Please quote the records exactly, the stretch from the line containing "will tap(659, 767)." through the line containing "coord(221,236)", both included.

◆ Exercise inputs ◆
(begin)

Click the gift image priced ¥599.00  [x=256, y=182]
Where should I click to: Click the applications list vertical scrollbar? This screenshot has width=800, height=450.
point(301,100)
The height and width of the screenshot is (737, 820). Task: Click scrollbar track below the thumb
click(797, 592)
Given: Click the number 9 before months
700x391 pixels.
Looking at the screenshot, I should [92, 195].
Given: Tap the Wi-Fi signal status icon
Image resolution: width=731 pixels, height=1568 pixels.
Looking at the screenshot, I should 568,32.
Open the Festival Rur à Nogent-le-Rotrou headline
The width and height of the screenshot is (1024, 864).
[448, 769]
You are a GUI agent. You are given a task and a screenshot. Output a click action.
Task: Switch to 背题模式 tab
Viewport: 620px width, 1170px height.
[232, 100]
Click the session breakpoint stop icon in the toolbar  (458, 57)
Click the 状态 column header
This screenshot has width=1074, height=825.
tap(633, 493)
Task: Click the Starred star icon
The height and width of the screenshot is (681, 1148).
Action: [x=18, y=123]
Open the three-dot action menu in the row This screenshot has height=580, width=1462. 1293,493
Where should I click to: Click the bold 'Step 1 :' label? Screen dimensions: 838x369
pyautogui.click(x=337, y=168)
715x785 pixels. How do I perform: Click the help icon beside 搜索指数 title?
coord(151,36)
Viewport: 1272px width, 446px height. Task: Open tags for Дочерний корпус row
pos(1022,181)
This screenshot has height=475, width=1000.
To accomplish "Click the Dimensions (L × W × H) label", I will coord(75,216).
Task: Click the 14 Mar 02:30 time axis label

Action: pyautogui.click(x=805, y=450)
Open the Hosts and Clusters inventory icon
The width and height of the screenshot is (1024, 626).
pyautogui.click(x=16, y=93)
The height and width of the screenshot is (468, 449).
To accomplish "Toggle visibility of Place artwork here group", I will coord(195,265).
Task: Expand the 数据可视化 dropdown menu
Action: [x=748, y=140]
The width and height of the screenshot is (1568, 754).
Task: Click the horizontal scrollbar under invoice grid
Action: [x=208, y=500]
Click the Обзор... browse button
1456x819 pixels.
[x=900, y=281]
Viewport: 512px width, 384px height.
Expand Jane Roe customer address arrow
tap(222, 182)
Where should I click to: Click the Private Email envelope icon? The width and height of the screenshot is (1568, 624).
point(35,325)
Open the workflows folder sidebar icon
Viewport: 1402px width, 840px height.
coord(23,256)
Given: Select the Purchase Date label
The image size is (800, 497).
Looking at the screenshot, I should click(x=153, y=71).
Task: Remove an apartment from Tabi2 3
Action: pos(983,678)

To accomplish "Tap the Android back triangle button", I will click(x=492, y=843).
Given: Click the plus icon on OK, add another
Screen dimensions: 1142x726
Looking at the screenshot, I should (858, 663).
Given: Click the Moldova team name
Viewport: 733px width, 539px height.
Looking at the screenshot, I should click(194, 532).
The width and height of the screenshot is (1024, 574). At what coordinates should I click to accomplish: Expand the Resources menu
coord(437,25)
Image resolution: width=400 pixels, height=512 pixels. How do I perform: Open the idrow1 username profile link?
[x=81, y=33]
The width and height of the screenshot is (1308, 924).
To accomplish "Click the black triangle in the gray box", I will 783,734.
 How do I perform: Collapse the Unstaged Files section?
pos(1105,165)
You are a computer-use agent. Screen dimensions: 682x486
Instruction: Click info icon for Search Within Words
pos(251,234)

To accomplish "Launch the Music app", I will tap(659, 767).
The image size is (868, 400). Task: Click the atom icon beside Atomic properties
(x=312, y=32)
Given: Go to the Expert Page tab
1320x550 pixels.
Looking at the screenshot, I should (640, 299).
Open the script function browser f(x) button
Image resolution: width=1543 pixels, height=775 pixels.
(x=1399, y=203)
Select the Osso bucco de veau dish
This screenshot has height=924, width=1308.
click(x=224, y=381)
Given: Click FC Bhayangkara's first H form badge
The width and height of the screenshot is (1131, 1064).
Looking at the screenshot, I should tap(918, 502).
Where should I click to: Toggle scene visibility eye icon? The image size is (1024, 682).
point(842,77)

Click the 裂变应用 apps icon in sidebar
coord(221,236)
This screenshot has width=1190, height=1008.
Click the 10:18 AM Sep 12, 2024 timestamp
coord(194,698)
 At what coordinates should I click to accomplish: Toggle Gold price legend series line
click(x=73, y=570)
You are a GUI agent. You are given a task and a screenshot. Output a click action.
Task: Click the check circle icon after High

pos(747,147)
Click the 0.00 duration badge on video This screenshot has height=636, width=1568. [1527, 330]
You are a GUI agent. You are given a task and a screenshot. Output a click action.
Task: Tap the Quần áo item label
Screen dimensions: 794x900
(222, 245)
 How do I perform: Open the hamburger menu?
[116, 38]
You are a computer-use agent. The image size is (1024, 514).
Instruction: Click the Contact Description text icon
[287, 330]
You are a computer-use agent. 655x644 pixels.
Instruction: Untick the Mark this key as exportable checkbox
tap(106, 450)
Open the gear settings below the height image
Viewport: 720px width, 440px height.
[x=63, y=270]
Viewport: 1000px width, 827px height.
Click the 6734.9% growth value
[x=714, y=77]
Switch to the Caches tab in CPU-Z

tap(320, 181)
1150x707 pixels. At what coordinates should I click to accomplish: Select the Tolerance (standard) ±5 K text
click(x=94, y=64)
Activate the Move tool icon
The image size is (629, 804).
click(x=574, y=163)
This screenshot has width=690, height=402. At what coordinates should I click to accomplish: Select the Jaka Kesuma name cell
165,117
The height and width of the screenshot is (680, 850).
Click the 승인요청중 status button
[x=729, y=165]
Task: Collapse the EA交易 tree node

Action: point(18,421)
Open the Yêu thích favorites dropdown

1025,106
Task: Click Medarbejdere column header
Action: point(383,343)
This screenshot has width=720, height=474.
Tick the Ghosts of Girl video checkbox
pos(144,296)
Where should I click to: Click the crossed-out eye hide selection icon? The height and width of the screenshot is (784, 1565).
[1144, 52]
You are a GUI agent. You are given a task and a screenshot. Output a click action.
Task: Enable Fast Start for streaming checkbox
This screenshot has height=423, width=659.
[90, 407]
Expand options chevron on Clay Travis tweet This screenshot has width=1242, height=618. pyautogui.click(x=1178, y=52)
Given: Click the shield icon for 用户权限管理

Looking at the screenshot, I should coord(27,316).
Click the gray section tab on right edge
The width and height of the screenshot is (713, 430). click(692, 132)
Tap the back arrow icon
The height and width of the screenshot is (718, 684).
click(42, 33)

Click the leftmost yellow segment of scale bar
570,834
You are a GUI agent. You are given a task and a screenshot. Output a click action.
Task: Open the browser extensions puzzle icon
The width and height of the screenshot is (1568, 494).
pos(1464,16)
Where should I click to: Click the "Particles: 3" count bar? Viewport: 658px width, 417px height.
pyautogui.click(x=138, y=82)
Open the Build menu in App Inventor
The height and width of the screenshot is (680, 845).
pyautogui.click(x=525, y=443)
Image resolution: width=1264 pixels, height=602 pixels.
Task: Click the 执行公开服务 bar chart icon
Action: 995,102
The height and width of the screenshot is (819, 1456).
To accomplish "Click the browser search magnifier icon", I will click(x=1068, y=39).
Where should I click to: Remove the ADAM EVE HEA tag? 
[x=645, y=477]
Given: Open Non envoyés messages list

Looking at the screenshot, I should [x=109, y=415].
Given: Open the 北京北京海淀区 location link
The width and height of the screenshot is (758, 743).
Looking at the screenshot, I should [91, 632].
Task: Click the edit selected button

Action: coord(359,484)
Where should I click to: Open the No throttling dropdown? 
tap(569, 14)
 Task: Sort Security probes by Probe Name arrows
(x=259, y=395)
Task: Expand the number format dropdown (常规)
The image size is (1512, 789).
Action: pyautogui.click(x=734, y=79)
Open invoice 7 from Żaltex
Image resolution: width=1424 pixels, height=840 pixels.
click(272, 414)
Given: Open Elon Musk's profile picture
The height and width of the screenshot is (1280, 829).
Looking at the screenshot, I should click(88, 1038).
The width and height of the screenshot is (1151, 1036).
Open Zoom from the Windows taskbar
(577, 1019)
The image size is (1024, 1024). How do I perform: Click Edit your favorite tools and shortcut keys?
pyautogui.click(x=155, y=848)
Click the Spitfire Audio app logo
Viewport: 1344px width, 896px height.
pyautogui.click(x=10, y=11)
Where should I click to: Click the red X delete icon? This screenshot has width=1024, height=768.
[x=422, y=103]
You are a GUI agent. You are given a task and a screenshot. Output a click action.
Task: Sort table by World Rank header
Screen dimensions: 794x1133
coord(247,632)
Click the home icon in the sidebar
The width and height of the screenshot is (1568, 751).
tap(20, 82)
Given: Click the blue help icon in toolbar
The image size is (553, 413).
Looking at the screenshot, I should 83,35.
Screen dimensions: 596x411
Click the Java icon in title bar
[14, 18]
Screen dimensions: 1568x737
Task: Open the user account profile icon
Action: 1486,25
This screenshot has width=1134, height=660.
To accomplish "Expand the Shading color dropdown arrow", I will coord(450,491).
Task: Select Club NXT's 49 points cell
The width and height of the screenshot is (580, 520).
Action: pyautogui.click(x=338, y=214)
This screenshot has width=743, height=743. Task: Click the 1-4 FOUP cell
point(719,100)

(end)

◆ Answer in full ◆
To accomplish "Launch the Music app", I will tap(659, 767).
The image size is (868, 400). Task: Click the atom icon beside Atomic properties
(x=312, y=32)
Given: Go to the Expert Page tab
1320x550 pixels.
Looking at the screenshot, I should (640, 299).
Open the script function browser f(x) button
Image resolution: width=1543 pixels, height=775 pixels.
(x=1399, y=203)
Select the Osso bucco de veau dish
This screenshot has height=924, width=1308.
click(x=224, y=381)
Given: Click FC Bhayangkara's first H form badge
The width and height of the screenshot is (1131, 1064).
Looking at the screenshot, I should tap(918, 502).
Where should I click to: Toggle scene visibility eye icon? The image size is (1024, 682).
point(842,77)

Click the 裂变应用 apps icon in sidebar
coord(221,236)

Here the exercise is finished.